Now, is this CPU bottleneck because of batman and routing or something else? (cannot forward packets fast enough?) 11mbits isn't really that much and I still have to see my setup hit that figure between only two nodes, let alone multi-hop.
Now that we've played around a bit can someone please provide some benchmarks of a 5-node network (with some multi-hop paths) with batman and with just the whole network bridged and on the same subnet.
What sort of performance should you expect in either scenario?

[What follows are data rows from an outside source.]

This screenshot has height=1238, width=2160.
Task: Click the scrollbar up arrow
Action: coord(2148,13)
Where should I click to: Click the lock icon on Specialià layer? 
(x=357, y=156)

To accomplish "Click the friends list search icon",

As I said before, I used to get 1MB/s with non-routed bridged network of two atheros devices but ever since I started using batman, 300KB/s is the most I was ever able to achieve between the same two nodes. 2 hops and it goes down to 40KB/s.

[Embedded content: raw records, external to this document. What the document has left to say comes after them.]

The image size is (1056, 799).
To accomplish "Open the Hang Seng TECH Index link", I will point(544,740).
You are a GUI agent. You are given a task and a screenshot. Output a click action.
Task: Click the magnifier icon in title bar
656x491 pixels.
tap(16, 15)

-----Original Message----- From: b.a.t.m.a.n-bounces@open-mesh.net [mailto:b.a.t.m.a.n-bounces@open- mesh.net] On Behalf Of Shane Chao Sent: Tuesday, June 03, 2008 1:34 AM To: b.a.t.m.a.n@open-mesh.net Subject: [B.A.T.M.A.N.] Multiple radios to improve throughput
Elektra,
Thank you for pointing out in May 08 that most embedded boards do not have enough CPU power to saturate the capacity of single radio link. I was experimenting Batman in a straight line, three node configuration with the middle node having two radios so it doesn't have to switch between node 1 and node 3. My configuration is as follows:
node 1 node 2 node 3
ath0 <--ch 1--> ath0 ath1 <--ch 11-> ath0
When I ran iperf between node 1 and 3, I did not see any throughput improvements with either one or two radios in node 2. I even stopped Batman and manually setup the routes and the performance remains the same. However, when I upgrade node 2 from a 200MHz CPU board to a 500MHz CPU board, the bandwidth went up 50%. So thanks again for pointing out my bottleneck:)
Lastly, can someone suggest some embedded boards fast enough to push wifi radios to its limits?